Why it matters: Downtown outdoor dining is presented by staff as an economic-vitality tool that increases pedestrian activity and supports local restaurants. Staff said fees and insurance requirements implemented after the pandemic were a barrier to participation and that lowering certain costs and streamlining review would bring more businesses back to outdoor dining.
What council approved: The council adopted a resolution revising street and outdoor sidewalk dining fee categories and structures in the city’s master fee schedule. Key changes include reducing the one-time streetery application fee closer to existing sidewalk-dining fees, eliminating a one-time deposit that had been required to secure removal of streetery infrastructure, providing a temporary 50% reduction in the encroachment lease fee for one- and two-space streeteries for two years, and adding an annual inspection and insurance review fee of $310 for all outdoor dining permits.

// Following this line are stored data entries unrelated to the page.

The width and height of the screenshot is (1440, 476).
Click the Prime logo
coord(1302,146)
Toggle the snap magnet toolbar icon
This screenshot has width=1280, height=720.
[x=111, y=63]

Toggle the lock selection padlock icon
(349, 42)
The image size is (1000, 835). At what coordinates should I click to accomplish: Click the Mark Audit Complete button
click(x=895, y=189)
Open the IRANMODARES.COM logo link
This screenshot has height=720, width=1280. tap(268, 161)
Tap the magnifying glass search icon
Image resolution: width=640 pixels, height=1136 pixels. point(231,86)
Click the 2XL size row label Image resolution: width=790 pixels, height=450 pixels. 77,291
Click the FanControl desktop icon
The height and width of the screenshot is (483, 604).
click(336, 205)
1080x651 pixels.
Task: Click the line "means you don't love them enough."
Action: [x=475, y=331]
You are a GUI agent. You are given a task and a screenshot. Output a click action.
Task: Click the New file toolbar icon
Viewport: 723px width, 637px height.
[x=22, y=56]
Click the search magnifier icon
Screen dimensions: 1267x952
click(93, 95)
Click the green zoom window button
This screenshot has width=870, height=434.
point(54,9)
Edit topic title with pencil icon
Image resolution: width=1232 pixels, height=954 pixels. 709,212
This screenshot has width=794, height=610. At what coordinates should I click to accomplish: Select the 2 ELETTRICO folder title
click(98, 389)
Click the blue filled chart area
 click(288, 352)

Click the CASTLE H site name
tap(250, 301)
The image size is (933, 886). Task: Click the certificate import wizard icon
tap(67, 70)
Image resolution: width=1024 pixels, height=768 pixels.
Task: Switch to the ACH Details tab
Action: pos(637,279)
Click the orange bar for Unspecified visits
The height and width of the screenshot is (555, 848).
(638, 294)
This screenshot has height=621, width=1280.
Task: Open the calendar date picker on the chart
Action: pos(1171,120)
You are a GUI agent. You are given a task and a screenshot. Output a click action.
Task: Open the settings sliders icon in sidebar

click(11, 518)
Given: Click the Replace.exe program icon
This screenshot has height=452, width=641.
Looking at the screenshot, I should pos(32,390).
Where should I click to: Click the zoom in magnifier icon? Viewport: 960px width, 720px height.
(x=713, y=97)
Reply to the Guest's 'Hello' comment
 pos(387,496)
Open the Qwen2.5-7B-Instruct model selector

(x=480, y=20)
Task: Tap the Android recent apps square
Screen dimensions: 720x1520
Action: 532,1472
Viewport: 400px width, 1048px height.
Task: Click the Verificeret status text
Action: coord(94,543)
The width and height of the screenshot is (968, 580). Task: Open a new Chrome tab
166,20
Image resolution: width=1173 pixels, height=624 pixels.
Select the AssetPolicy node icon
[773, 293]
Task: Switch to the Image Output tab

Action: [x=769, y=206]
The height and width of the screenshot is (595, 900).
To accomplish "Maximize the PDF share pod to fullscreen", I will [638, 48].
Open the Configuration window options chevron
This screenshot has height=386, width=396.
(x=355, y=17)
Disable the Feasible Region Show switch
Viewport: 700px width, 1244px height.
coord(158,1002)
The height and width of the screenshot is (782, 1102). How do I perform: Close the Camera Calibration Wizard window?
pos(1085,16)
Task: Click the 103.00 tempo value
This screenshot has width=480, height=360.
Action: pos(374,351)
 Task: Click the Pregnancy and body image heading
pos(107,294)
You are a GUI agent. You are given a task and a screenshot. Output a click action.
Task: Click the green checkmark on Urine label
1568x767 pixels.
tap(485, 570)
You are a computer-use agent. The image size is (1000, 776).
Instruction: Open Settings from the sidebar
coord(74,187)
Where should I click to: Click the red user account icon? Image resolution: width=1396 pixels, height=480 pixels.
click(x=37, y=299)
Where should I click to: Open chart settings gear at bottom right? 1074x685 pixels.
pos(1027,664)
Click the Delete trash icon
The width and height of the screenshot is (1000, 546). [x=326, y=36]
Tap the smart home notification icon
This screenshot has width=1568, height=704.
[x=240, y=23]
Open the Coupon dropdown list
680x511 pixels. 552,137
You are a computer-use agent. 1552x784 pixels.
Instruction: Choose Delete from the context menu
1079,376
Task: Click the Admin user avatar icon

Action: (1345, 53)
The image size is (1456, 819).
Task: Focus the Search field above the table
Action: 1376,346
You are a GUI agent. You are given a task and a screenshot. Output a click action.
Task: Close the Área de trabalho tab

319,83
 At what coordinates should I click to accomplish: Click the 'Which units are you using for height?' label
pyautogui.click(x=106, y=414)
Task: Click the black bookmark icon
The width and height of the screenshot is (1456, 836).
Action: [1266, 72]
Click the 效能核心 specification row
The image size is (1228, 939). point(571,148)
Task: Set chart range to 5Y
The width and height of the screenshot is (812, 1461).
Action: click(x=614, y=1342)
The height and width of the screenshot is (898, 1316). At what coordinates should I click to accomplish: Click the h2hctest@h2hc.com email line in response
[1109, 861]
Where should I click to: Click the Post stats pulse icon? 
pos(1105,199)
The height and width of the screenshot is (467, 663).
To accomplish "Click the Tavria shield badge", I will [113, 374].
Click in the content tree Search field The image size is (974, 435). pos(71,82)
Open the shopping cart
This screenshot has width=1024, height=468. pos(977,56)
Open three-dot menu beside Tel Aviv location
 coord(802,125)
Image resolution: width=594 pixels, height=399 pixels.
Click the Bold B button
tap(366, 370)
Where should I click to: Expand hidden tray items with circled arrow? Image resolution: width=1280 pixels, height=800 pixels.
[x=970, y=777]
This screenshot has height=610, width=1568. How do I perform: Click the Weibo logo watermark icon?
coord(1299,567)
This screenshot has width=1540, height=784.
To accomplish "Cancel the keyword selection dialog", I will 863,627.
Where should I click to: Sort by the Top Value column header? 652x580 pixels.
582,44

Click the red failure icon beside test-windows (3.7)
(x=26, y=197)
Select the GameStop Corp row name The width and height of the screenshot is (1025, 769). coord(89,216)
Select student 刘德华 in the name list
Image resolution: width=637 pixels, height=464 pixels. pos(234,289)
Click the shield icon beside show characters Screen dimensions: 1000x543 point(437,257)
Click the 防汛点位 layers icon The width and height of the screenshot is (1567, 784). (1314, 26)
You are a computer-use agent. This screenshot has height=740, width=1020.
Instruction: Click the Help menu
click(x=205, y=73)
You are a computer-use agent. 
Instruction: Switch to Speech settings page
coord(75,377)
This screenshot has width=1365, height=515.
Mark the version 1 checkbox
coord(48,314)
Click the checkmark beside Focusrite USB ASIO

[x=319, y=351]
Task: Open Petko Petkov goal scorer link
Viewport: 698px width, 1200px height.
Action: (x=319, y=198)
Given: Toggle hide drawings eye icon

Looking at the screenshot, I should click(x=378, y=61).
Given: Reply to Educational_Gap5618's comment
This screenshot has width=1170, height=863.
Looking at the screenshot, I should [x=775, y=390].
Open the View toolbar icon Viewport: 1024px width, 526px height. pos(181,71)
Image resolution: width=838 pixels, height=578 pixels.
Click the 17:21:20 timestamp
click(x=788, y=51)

Staff estimates and examples: Staff reported that San Rafael had 32 active outdoor dining operations during the COVID-era peak, falling to as few as six streeteries in 2024. Under the proposed fees a one-space streetery’s first-year cost would fall from roughly $7,991 to about $3,737, with annual renewals covering the encroachment lease and the inspection/insurance-review fee.
Staff and process changes: City staff said they had adjusted the internal review process so that Community & Economic Development will now centrally handle outdoor-dining and streetery applications (rather than dispersed reviews), and reduced insurance umbrella requirements to lower premiums for small businesses. Director Micah Hinkle said the city’s goal is to increase participation while maintaining public-right-of-way safety and ADA compliance.
Council reaction and vote: Council members supported the change as an economic-support measure. The council voted 4-0 to adopt the fee revisions and authorize the incentives.
Ending: Staff said it will monitor program participation and compliance and may adjust fees and procedures over time if needed.